DTC is a member of the U.S. Federal Reserve System, a limited-purpose trust company under New York State banking law and a registered clearing agency with the U.S Securities and Exchange Commission. Established in 1973, DTC was created to reduce costs and provide clearing and settlement efficiencies by immobilizing securities and making “book-entry” changes to ownership of the securities. DTC provides securities movements for the net settlements of the National Securities Clearing Corporation, or NSCC, and settlement for institutional trades (which typically involve money and securities transfers between custodian banks and broker/dealers), as well as money market instruments.

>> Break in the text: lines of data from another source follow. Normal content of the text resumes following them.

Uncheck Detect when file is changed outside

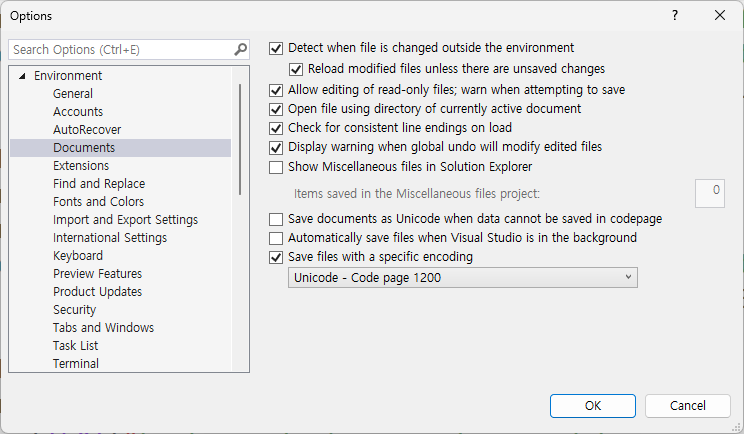pyautogui.click(x=277, y=48)
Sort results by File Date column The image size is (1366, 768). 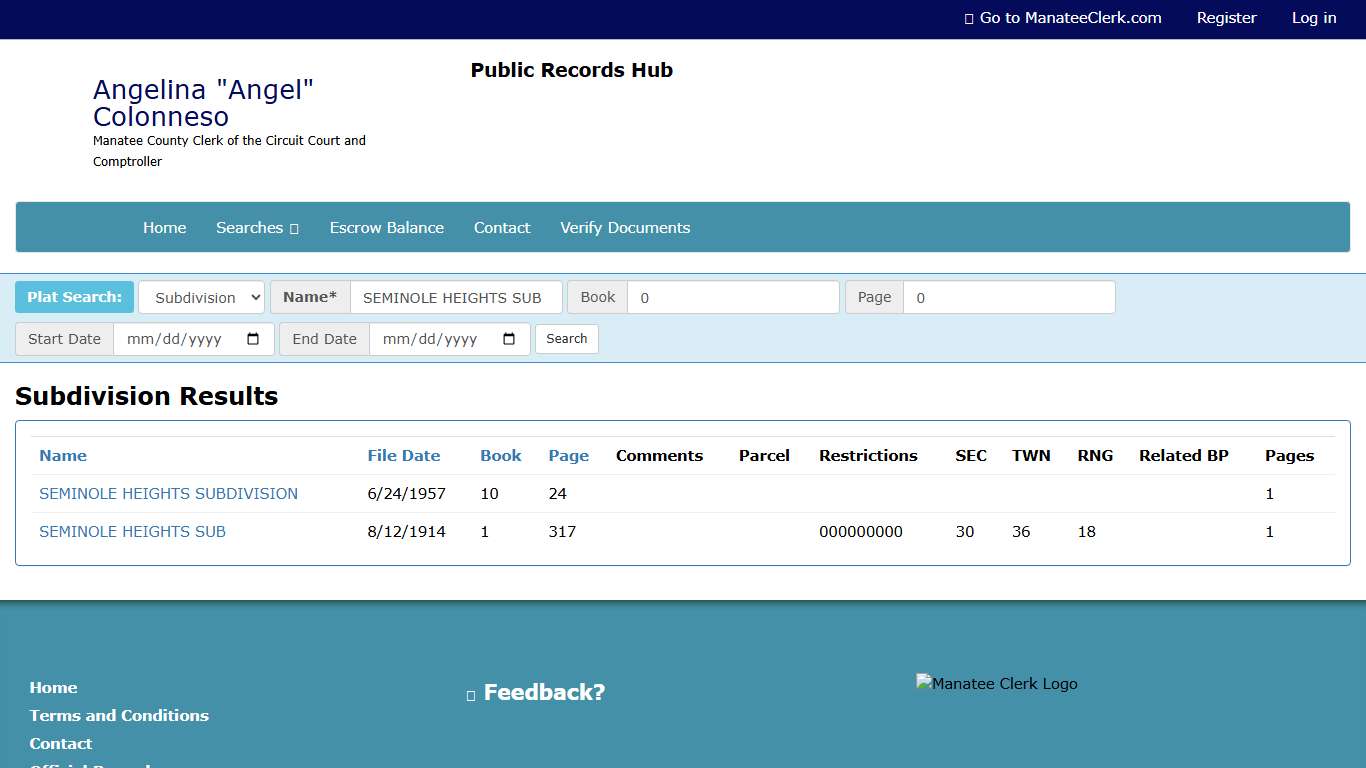tap(404, 455)
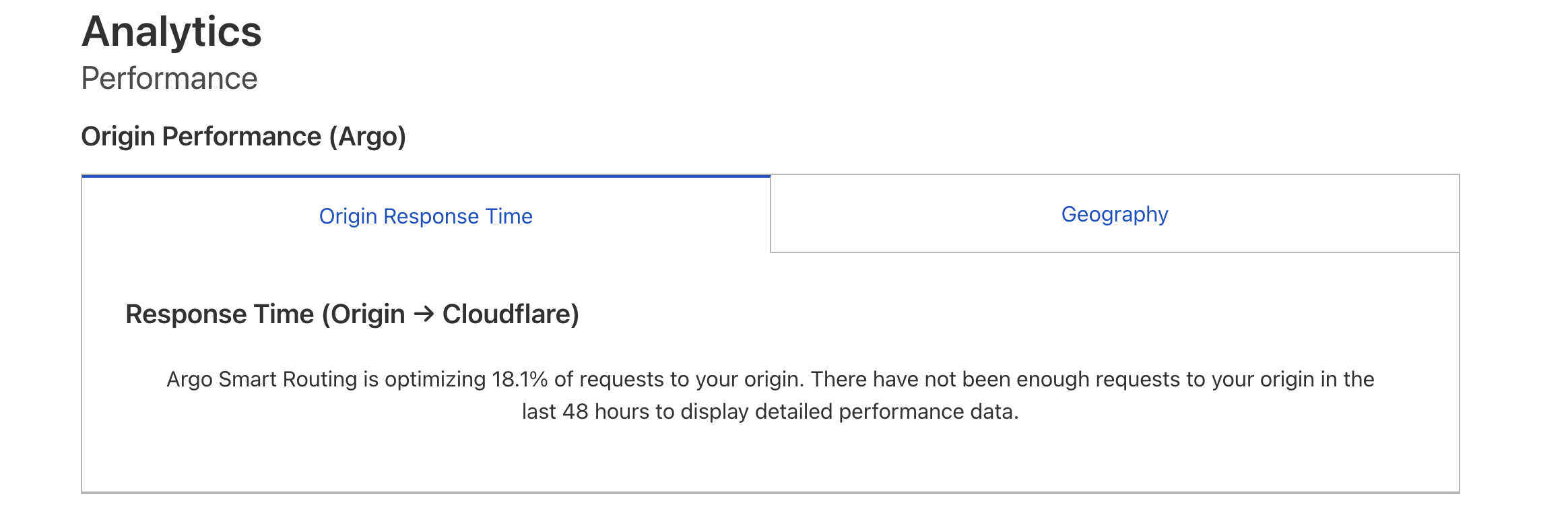Viewport: 1568px width, 509px height.
Task: Select the Origin Response Time tab
Action: (426, 216)
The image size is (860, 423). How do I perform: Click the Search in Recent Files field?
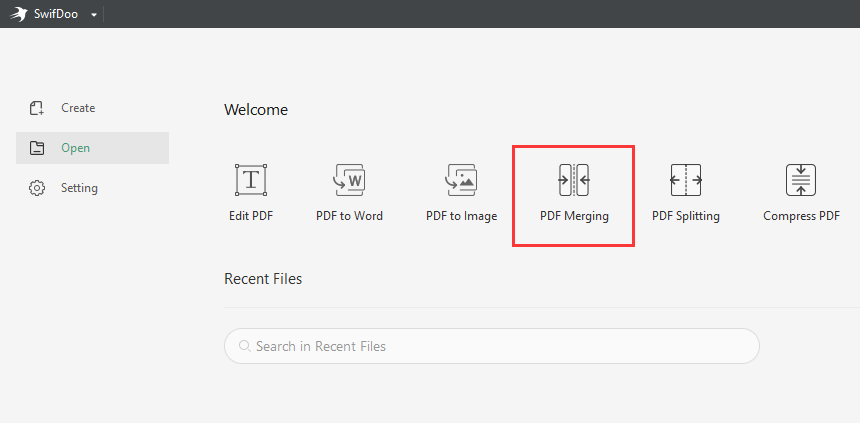click(x=491, y=346)
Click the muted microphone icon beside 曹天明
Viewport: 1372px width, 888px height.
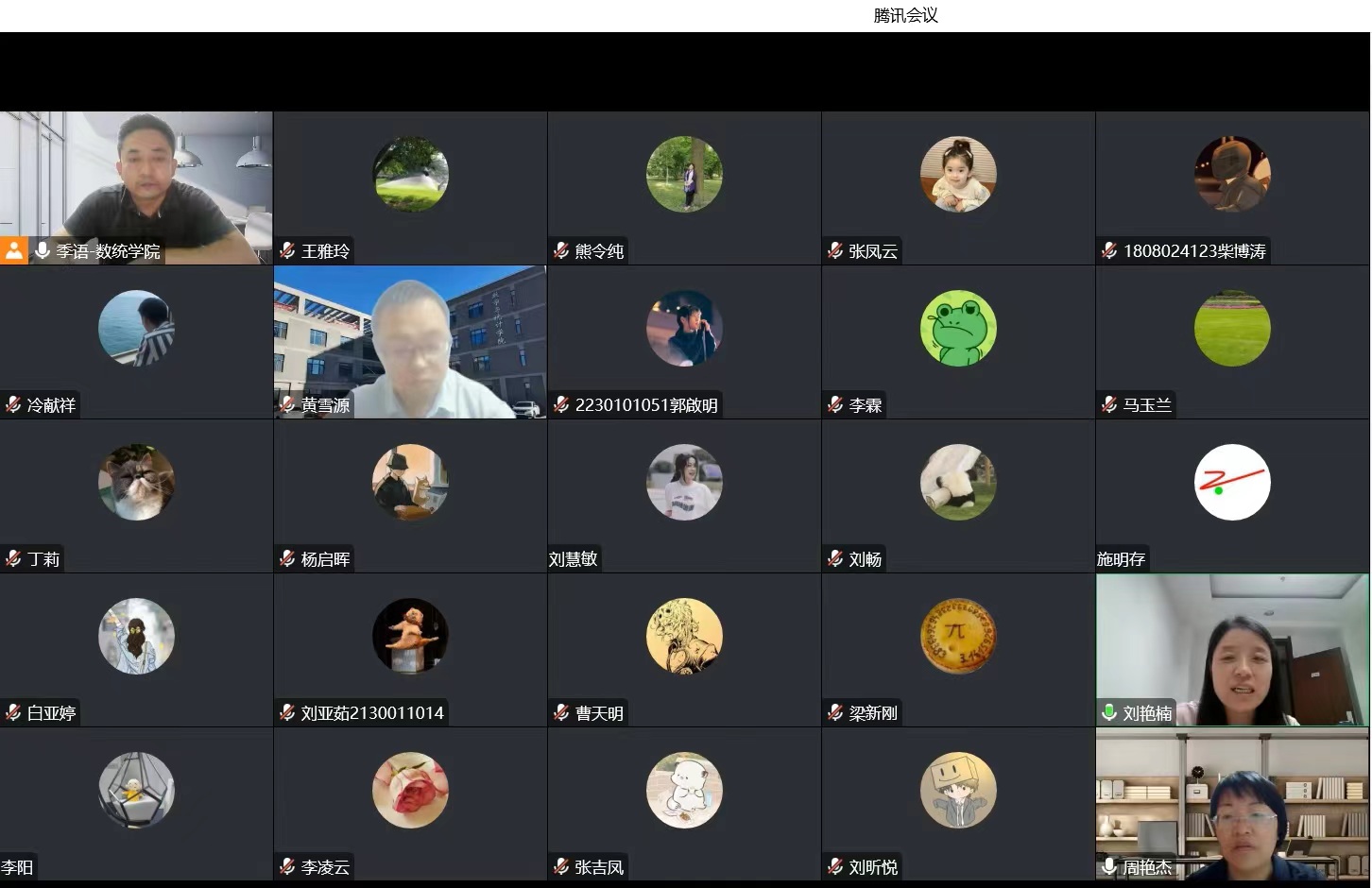[x=561, y=713]
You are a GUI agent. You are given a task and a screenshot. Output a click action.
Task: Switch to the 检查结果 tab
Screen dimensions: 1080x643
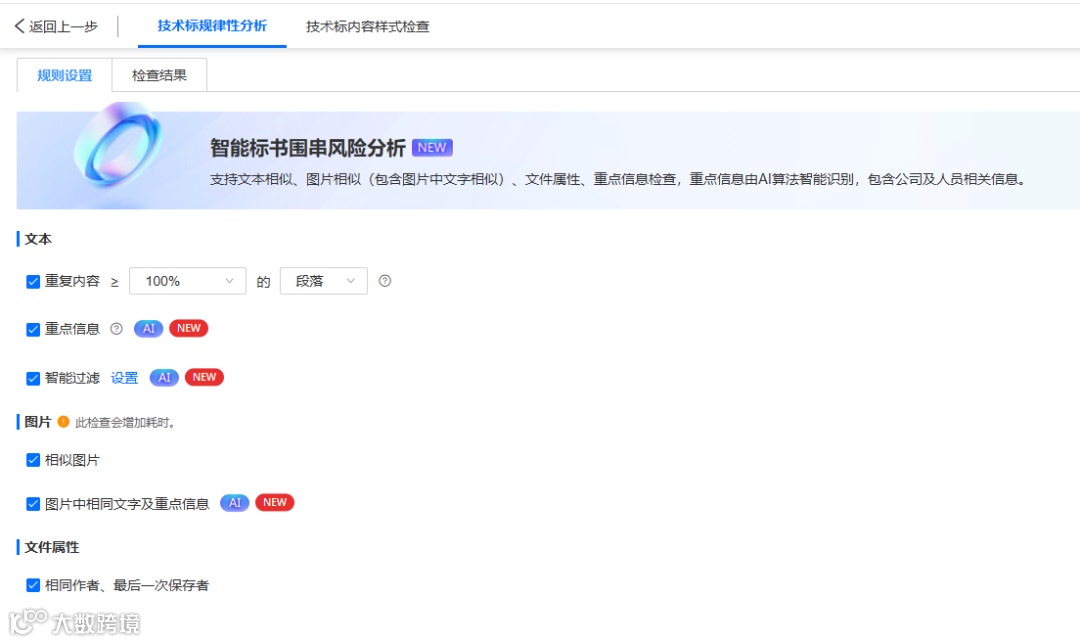158,74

DTC is a subsidiary of The Depository Trust & Clearing Company, or DTCC. DTCC is a holding company established in 1999 to combine DTC and NSCC. DTCC, through its subsidiaries, provides clearing, settlement and information services for equities, corporate and municipal bonds, government and mortgage backed securities, money market instruments and over the-counter derivatives. In addition, DTCC is a leading processor of mutual funds and insurance transactions, linking funds and carriers with their distribution networks. DTCC’s customer base extends to thousands of companies within the global financial services industry. DTCC serves brokers, dealers, institutional investors, banks, trust companies, mutual fund companies, insurance carriers, hedge funds and other financial intermediaries – either directly or through correspondent relationships.

DTCC is industry-owned by its customers who are members of the financial community, such as banks, broker/dealers, mutual funds and other financial institutions. DTCC operates on an at-cost basis, returning excess revenue from transaction fees to its member firms. All services provided by DTC are regulated by the U.S. Securities and Exchange Commission.

The 2011 DTCC Board of Directors is composed of 19 directors serving one-year terms. Thirteen directors are representatives of clearing agency participants, including international broker/dealers, custodian and clearing banks, and investment institutions; of these, two directors are designated by DTCC’s preferred shareholders, which are NYSE Euronext and FINRA. Three directors are from non-participants. The remaining three are the chairman, chief executive officer and president, and chief operating officer of DTCC. All of the Board members except those designated by the preferred shareholders are elected annually.

To facilitate subsequent transfers, the debt securities may be registered in the name of DTC’s nominee, Cede & Co. The deposit of the debt securities with DTC and their registration in the name of Cede & Co. will effect no change in beneficial ownership. DTC has no knowledge of the actual beneficial owners of the debt securities. DTC’s records reflect only the identity of the direct participating institutions to whose accounts debt securities are credited, which may or may not be the beneficial owners. The participating institutions remain responsible for keeping account of their holdings on behalf of their customers.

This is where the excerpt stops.